Exercise prompt ::
In the listing that follows, the lines starting at the one containing "Task: Click the GarageBand app icon" and ending at the one containing "At what coordinates should I click to accomplish: Select" are to be returned exactly, both boundary lines included, and no others.

Records shown ::
_ _ _

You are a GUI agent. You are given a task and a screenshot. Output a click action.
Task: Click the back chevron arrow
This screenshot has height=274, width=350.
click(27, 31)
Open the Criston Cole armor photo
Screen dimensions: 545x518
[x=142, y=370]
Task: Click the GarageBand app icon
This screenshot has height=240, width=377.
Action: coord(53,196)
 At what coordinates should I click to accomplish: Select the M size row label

_ _ _

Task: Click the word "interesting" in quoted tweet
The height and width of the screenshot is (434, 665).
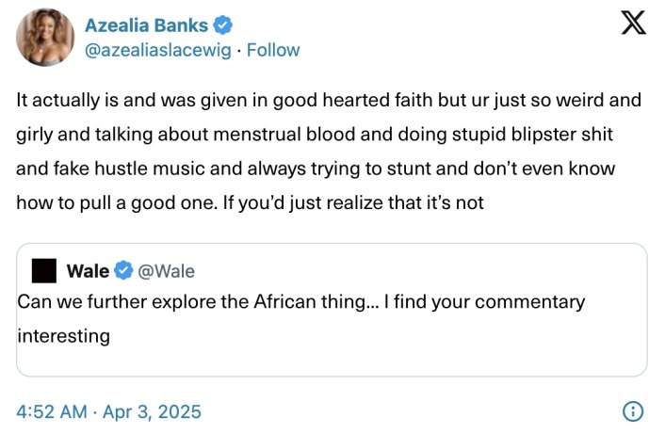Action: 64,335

_ _ _

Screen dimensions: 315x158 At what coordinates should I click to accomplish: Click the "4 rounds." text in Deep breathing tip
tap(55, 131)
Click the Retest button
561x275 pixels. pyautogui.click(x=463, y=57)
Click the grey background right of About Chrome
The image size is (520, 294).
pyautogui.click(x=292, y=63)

_ _ _

Output for this task ::
Task: Click the GarageBand app icon
This screenshot has height=240, width=377.
Action: coord(53,196)
 At what coordinates should I click to accomplish: Select the M size row label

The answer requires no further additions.